## TASK TO COMPLETE
Copy exactly, and copy nothing else: the line that contains "Image resolution: width=1080" and all lines after it in the listing, without pictures.

BEGIN TASK DATA

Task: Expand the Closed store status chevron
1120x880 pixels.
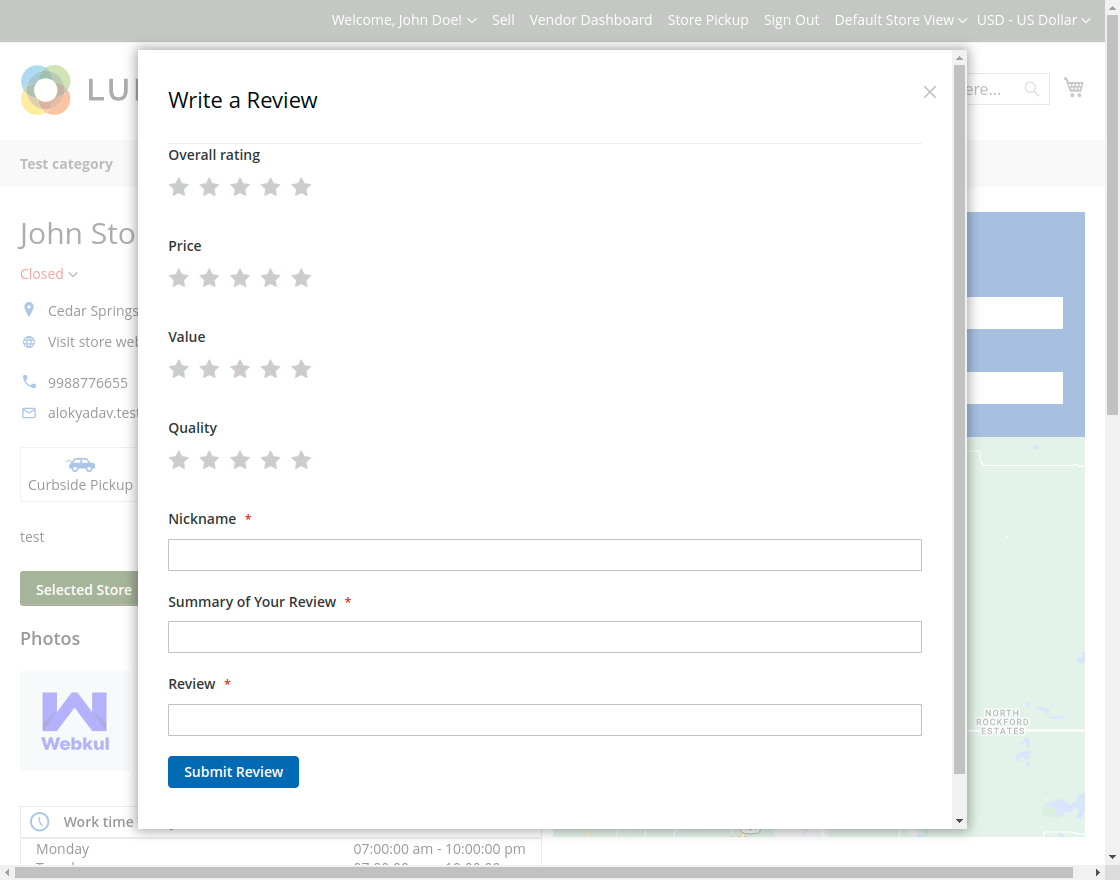Action: (71, 273)
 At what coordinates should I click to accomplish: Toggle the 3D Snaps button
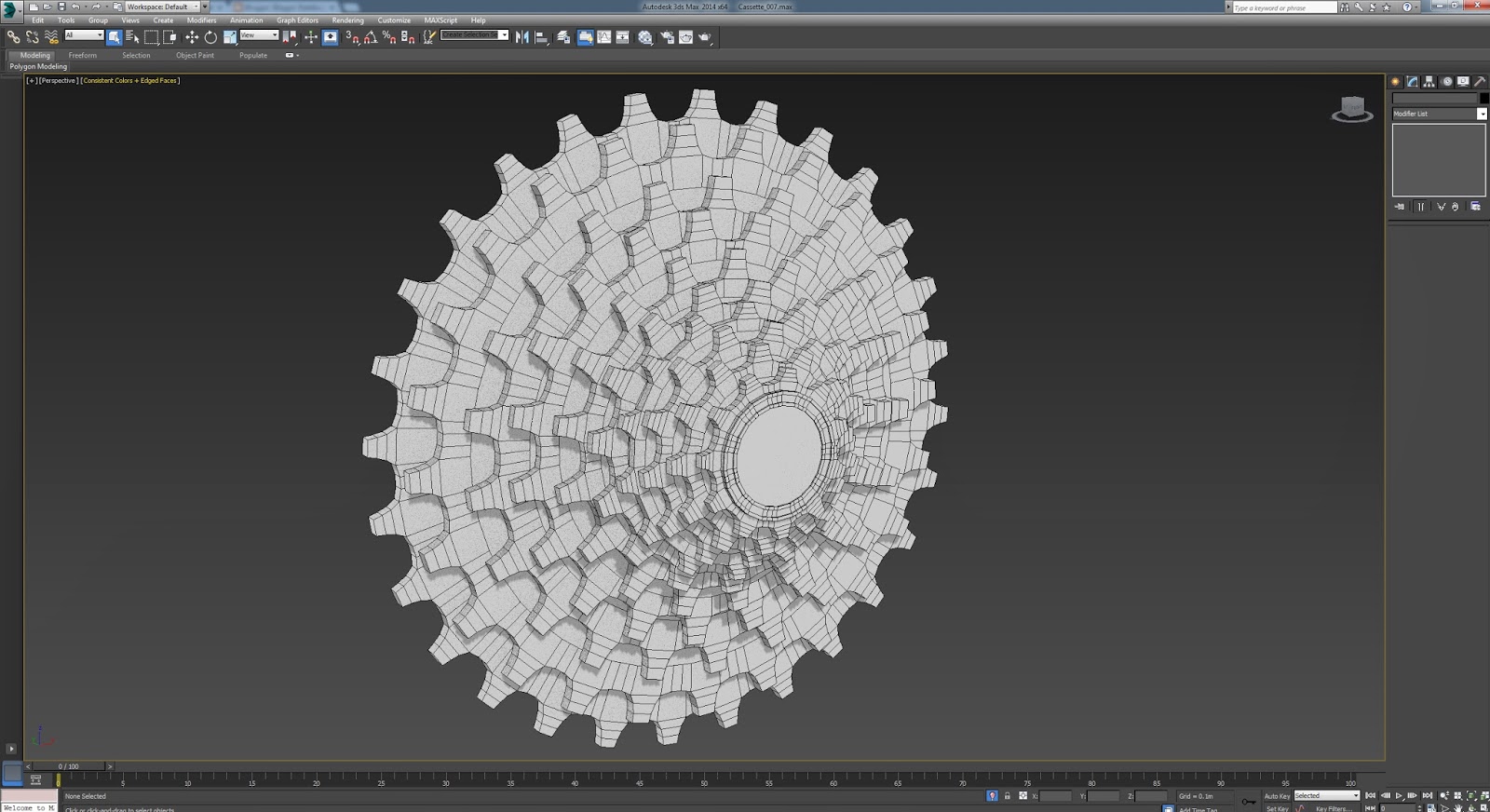click(x=352, y=37)
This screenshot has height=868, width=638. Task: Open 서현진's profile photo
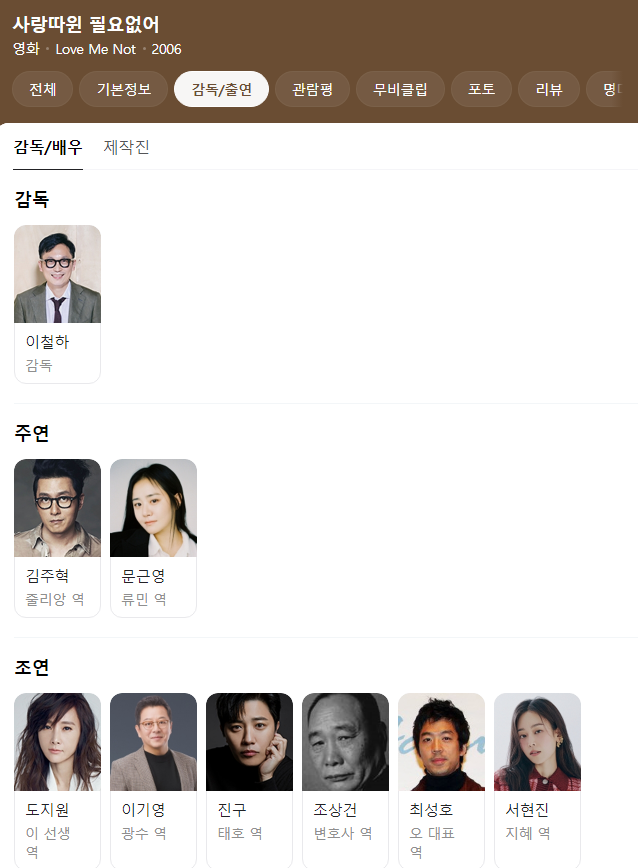(x=537, y=742)
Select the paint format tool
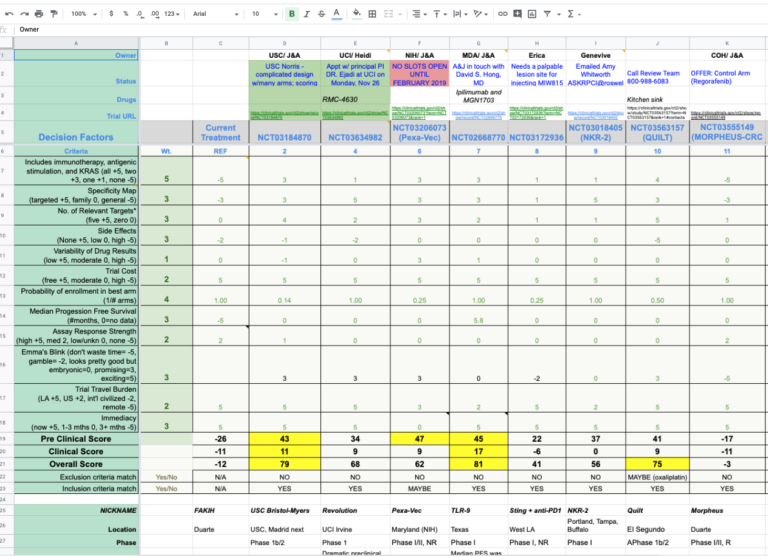Viewport: 768px width, 556px height. click(x=53, y=14)
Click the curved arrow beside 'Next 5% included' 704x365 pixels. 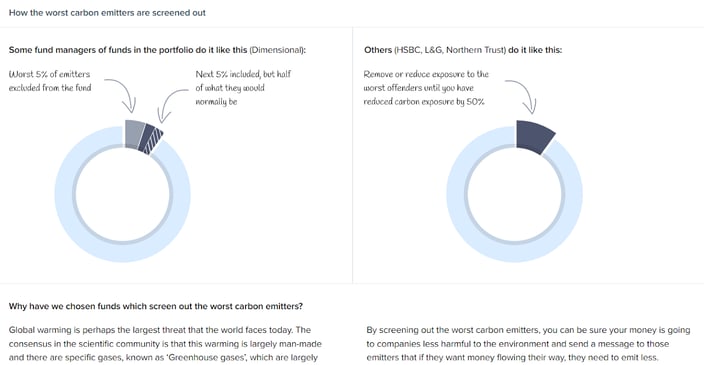tap(171, 105)
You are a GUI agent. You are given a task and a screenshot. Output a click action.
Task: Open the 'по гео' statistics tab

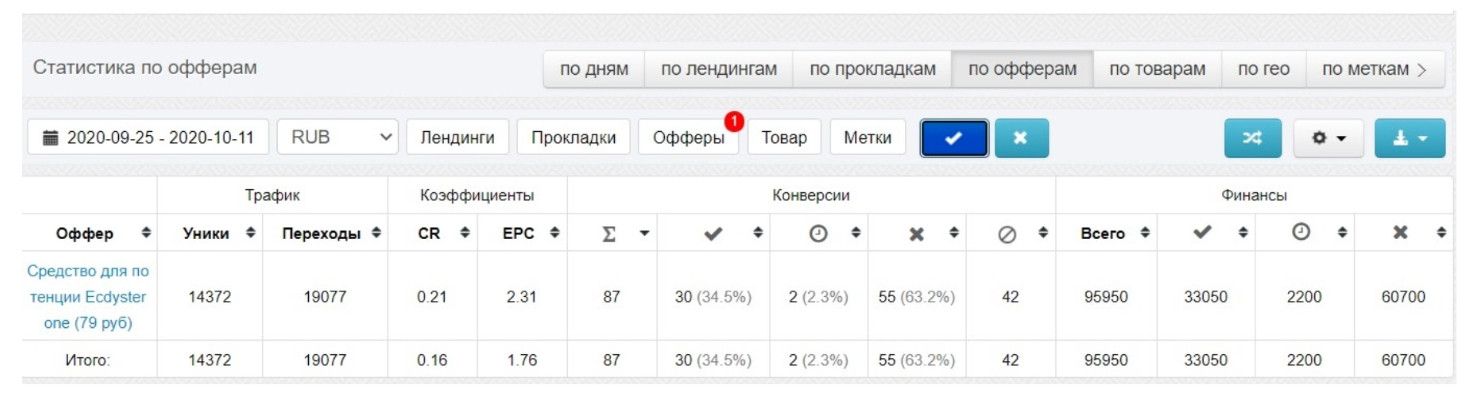(x=1263, y=70)
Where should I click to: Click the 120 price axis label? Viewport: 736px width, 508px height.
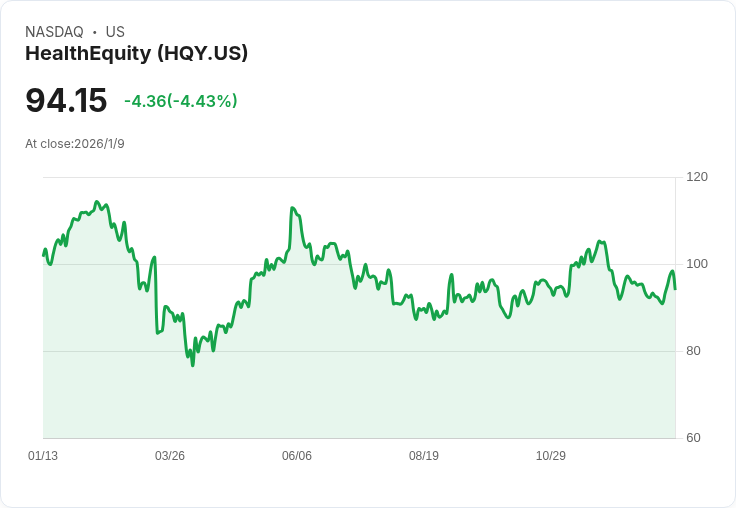click(x=697, y=177)
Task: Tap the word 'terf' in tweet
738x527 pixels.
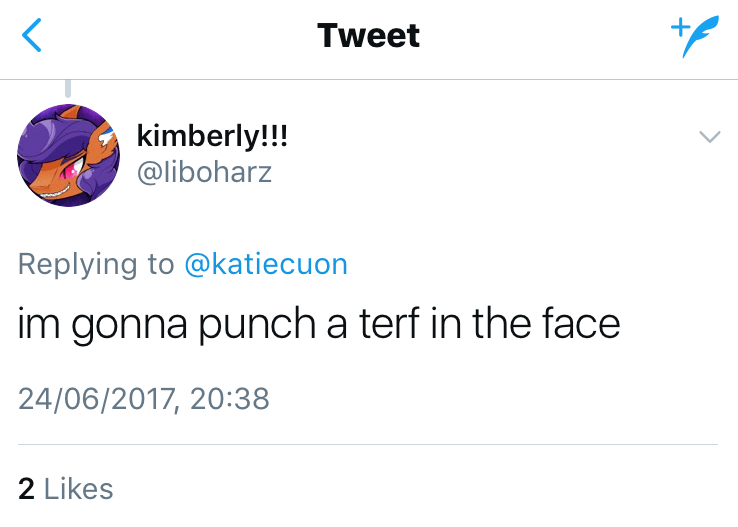Action: click(x=387, y=326)
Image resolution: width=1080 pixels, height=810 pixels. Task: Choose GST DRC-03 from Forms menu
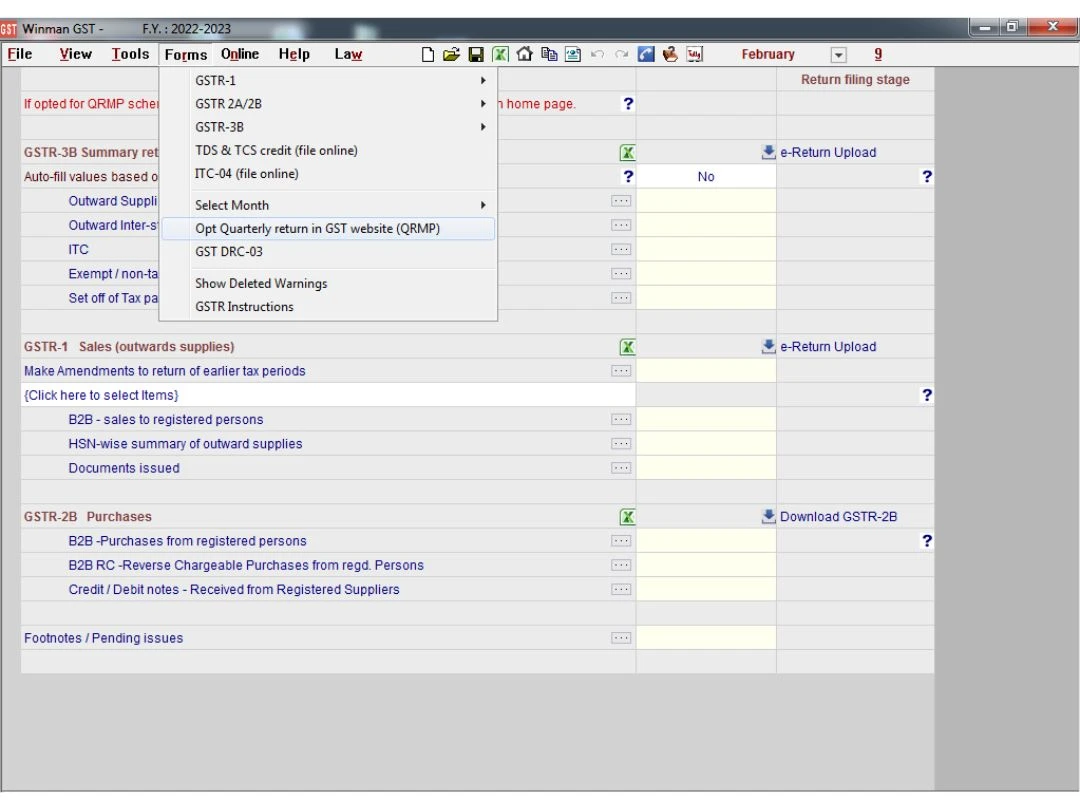coord(229,252)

END TASK DATA

## YOUR SOLUTION
Image resolution: width=1080 pixels, height=810 pixels. Task: Choose GST DRC-03 from Forms menu
coord(229,252)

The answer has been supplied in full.